I terroristi di Hezbollah truffati dal Madoff islamico

Quanti soldi si sia mangiato ancora non si sa. Cinquecento miliardi di euro ripetono le voci di Beirut, più di 800 scrive il quotidiano As-Safir. Qualunque sia la cifra la fiducia in Salah Ezzedine rischia di costare ad Hezbollah più di una guerra ad Israele. Il titolo di Madoff libanese non se l’è, del resto, guadagnato a caso. Il Madoff originale era, innanzitutto, un devoto e affidabile banchiere ebreo prescelto, grazie a quella brillante reputazione, per gestire i fondi delle organizzazioni benefiche dei correligionari di mezzo mondo. Salah Ezzedine, il Madoff in salsa libanese, lavora sulla stessa falsariga.
Da anni come un fedele De Benedetti o Caracciolo dell’editoria sciita finanzia, gestisce e stampa riviste, libri e pubblicazioni del Partito di Dio. Da anni qualsiasi predicatore di Hezbollah trova in lui il mecenate capace di trasformare pensieri e parole in solidi mattoni di pelle e pergamena. Grazie alle antenne e alle telecamere della sua onnipresente casa editrice Dar el Hadi i bimbi sciiti scoprono la tv dei ragazzi. Il nome della casa editrice scelto in memoria del figlio prediletto del segretario generale Hasan Nasrallah, morto combattendo Israele, fa capire quanto Ezzedin sia organico alla causa. Chi conosce la Dar el Hadi sa, però, che i fondi investiti nell’editoria di partito dal mecenate di Maaroub, una cittadina a pochi chilometri dal porto di Tiro, sono solo la punta dell’iceberg. Sotto quel capello di carta inchiostro si muovono i più svariati scambi commerciali e investimenti finanziari, transitano i fondi neri destinati ad Hezbollah dagli iraniani, si accumulano gli introiti di attività più o meno legali gestiti dall’organizzazione tra Africa e Sudamerica. Poi ci sono gli affari veri. La benedizione dei patriarchi sciiti fa di Ezzedine l’investitore più amato da quei fedeli pronti a rinunciare, come esige il Corano, agli interessi bancari.

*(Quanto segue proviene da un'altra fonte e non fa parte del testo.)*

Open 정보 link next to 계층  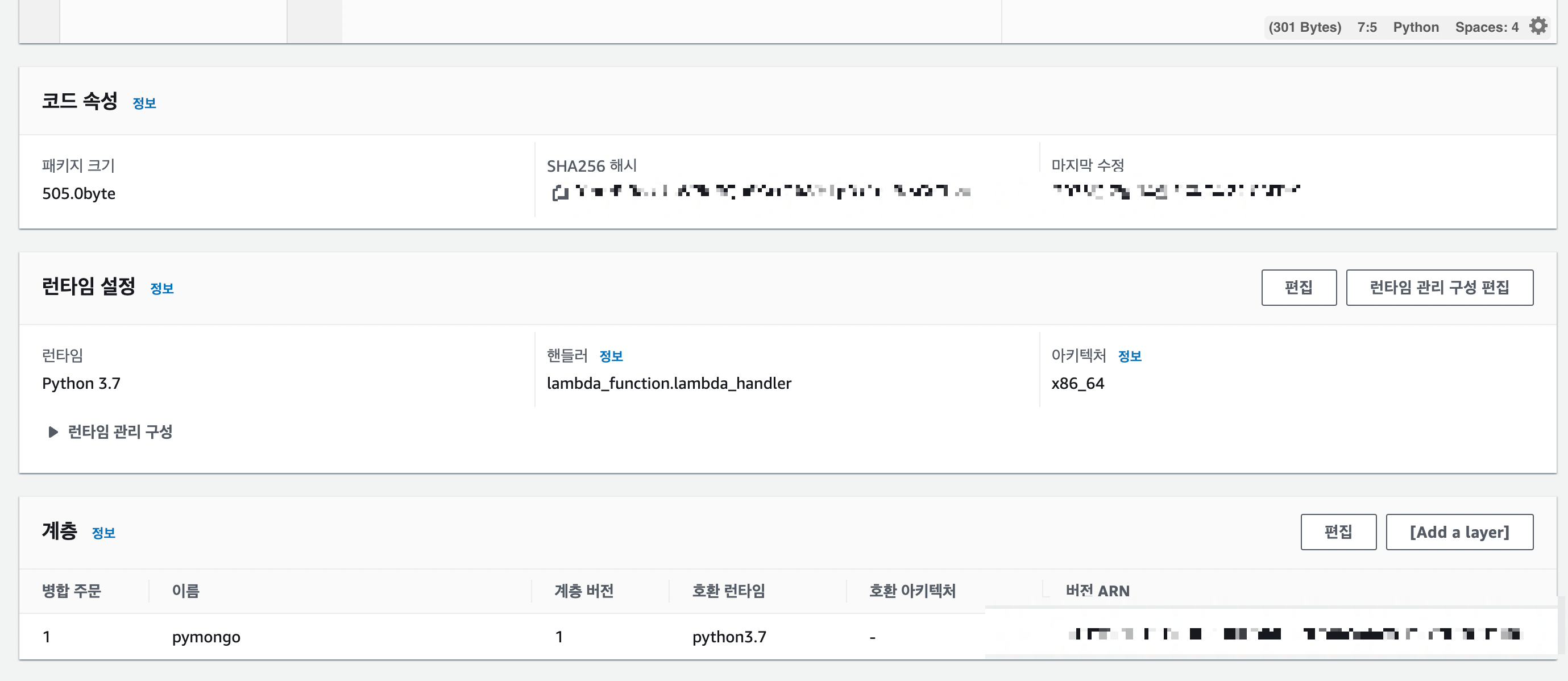103,533
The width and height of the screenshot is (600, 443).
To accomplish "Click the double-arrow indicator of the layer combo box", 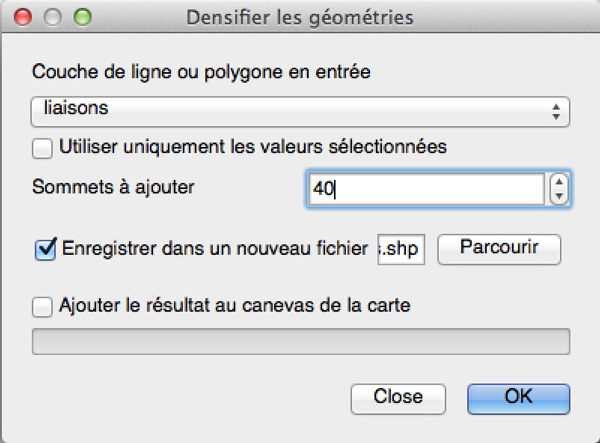I will (x=556, y=111).
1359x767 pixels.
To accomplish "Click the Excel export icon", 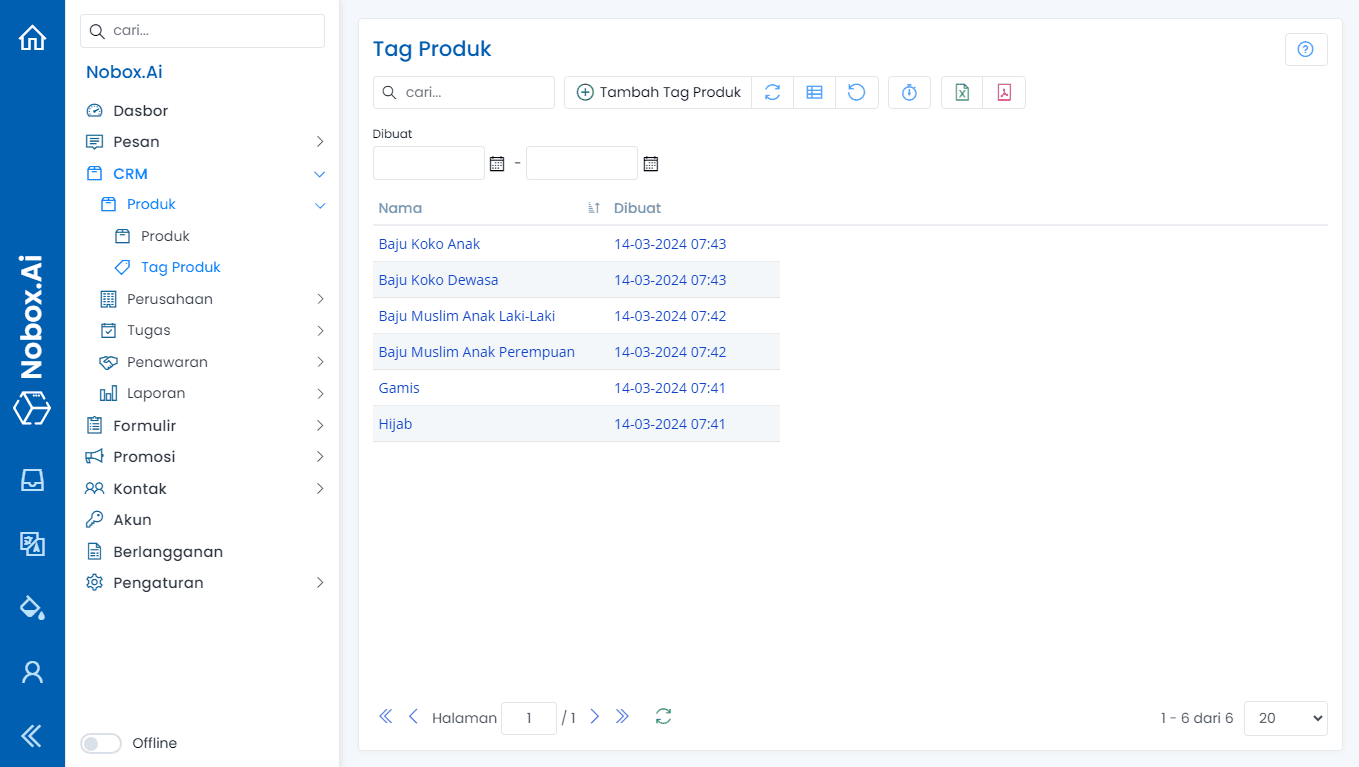I will 962,92.
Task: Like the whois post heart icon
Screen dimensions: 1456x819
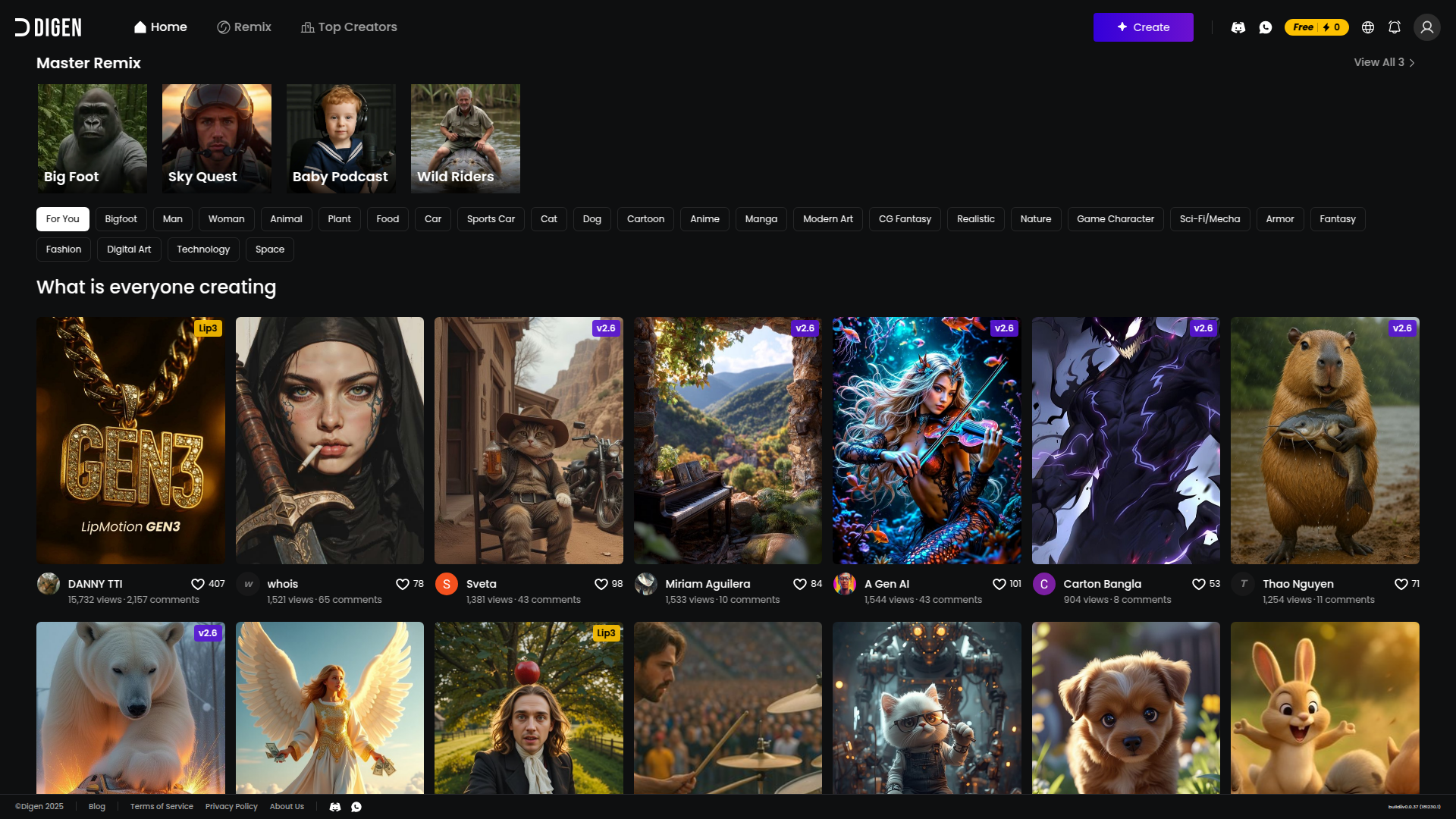Action: point(403,584)

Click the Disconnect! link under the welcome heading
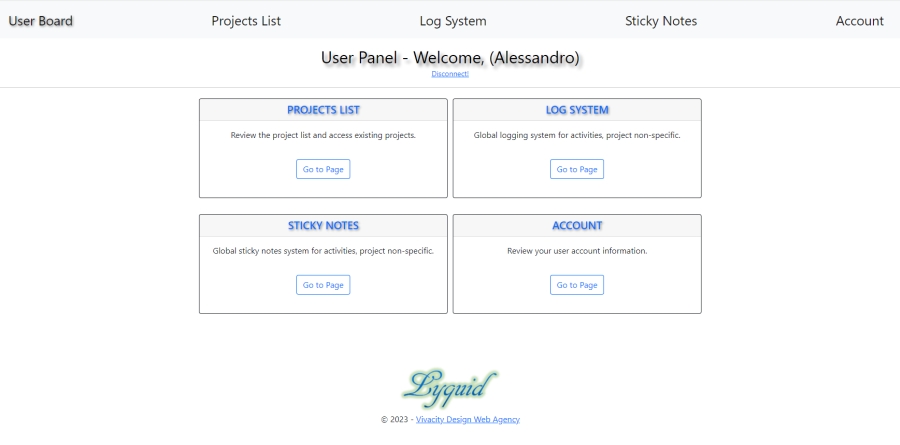[450, 74]
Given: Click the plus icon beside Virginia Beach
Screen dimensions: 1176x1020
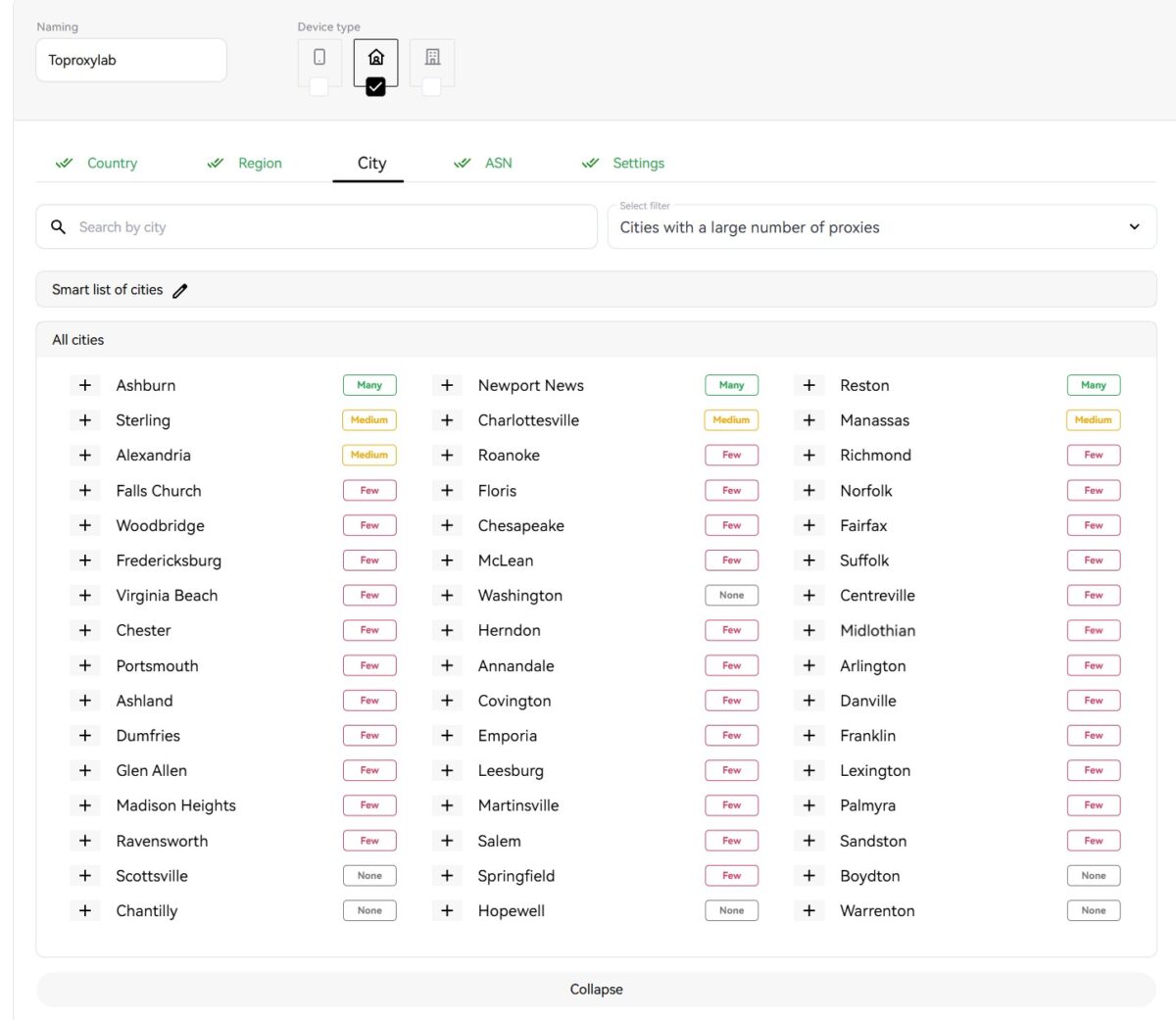Looking at the screenshot, I should coord(85,596).
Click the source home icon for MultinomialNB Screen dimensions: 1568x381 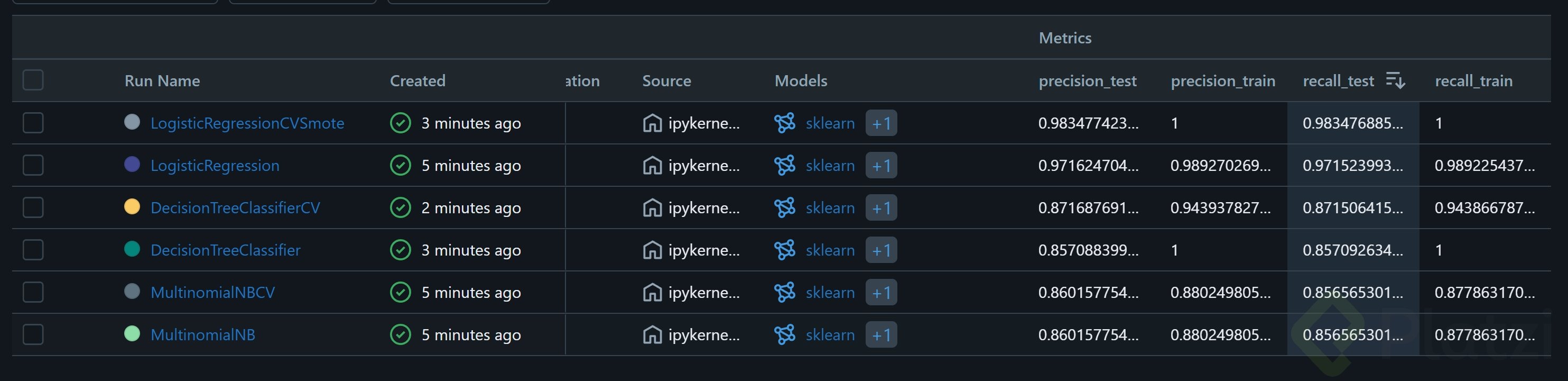click(652, 334)
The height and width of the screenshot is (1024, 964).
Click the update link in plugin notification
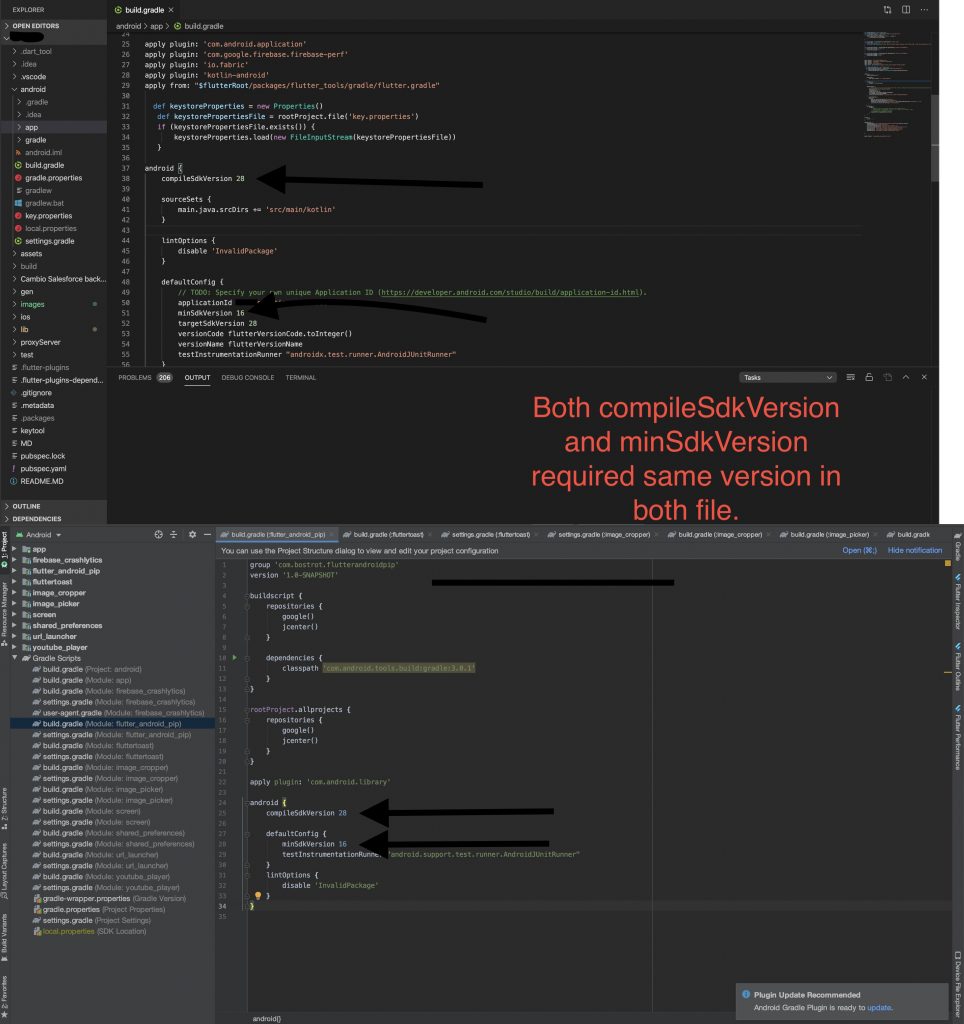pos(878,1007)
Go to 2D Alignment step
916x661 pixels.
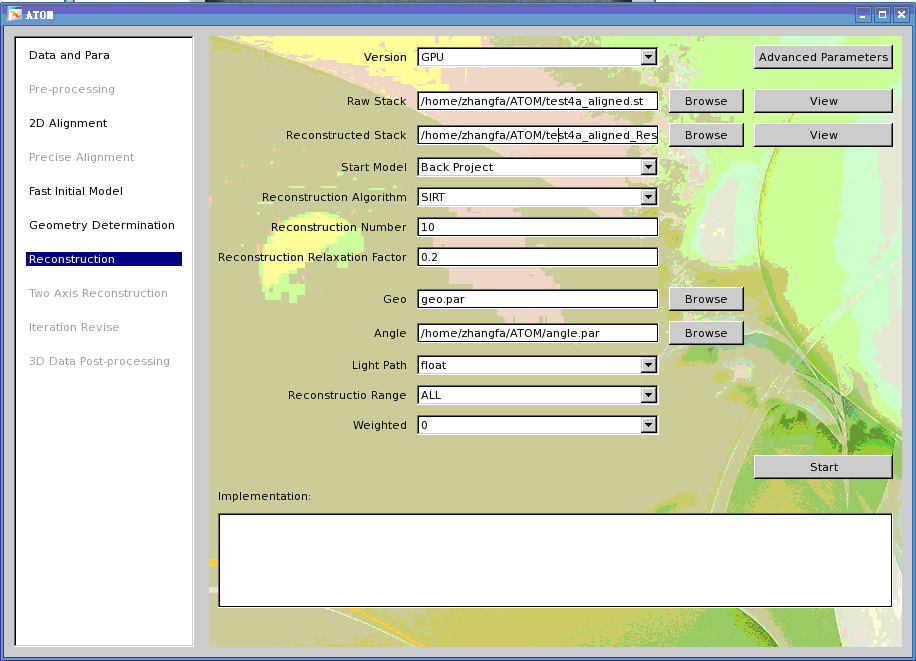coord(68,123)
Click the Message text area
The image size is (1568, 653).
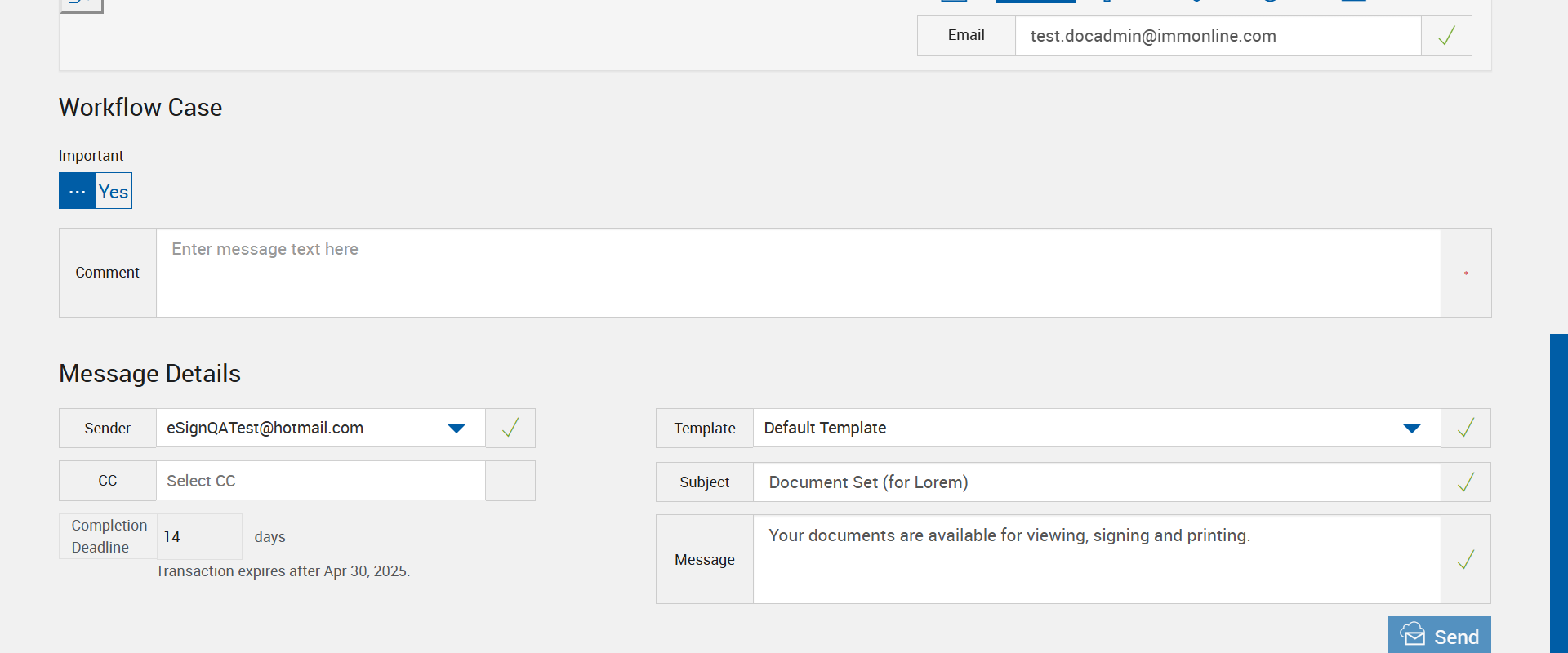[x=1096, y=559]
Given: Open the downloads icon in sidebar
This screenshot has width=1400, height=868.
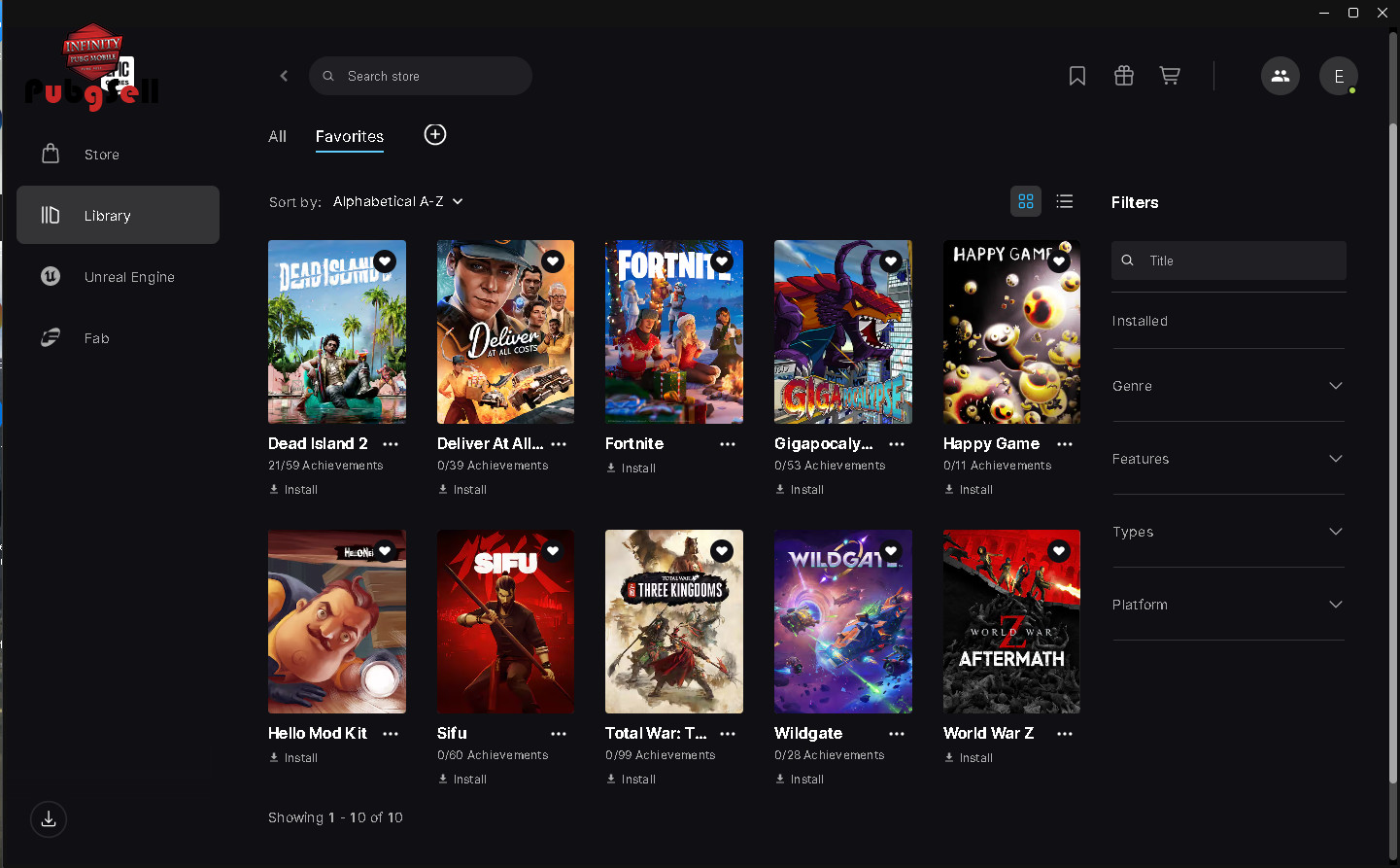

Tutto fila liscio fino all’estate 2008, fino a quella sconvolgente altalena che proietta alle stelle i prezzi del greggio per precipitarli negli abissi. Ezzedine ne resta prigioniero. Convinto di contare su prezzi del petrolio destinati alla crescita infinita si ritrova sul lastrico. Per incassar contanti segue la stessa strada di Madoff e promette in cambio di capitali freschi fantomatiche rese pari al 40 per cento. Ovviamente la speranza è quella di un’immediata risalita del greggio e di una nuova impennata dei prezzi. Invece il petrolio non si muove e l’ultimo giro di fondi di Ezzedine affonda nell’immobile voragine nera. A differenza del suo omologo in versione originale il pio e ora squattrinato Ezzedine rischia non solo la libertà, ma anche la vita. Molti miliardi bruciati arrivano dai conti dei capi di Hezbollah, dalle casse del partito e dai conti segreti di Teheran. Un piccolo bellicoso mondo da cui è difficile fuggire.
A scappare Ezzedine manco ci pensa, sa che la lunga mano dei suoi ex amici lo inseguirebbe ovunque. Così per garantirsi una minima speranza di vita porta i libri in tribunale, annuncia bancarotta, si consegna alle forze di polizia libanesi. La confessione non sana il danno. «È una vera crisi per il movimento, una catastrofe per tutta la nostra gente» ripetono in questi giorni gli uomini del Partito di Dio. Quella «crisi» rischia di infliggere un altro duro colpo alla credibilità di un Partito di Dio uscito malamente sconfitto nelle elezioni parlamentari e a corto ora delle consuete risorse usate per finanziare, da una parte, l’imponente apparato bellico e, dall’altra, la rete di scuole, ospedali e infrastrutture sociali che garantiscono il consenso e la fiducia della popolazione sciita. Sul piano politico e militare le cose non vanno meglio. La pretesa del Partito di Dio di continuare ad esercitare, come nella passata legislatura, un diritto di veto sembra esser stata definitivamente rintuzzata dagli esponenti della maggioranza anti siriana guidata da Saad Hariri. E le voci diffusesi ieri sulla presenza di armi chimiche nell’arsenale esploso a metà luglio a poca distanza dalle basi dei Caschi Blu nel sud del Libano rischiano di ridare fiato a quanti a livello internazionale chiedono il disarmo di Hezbollah.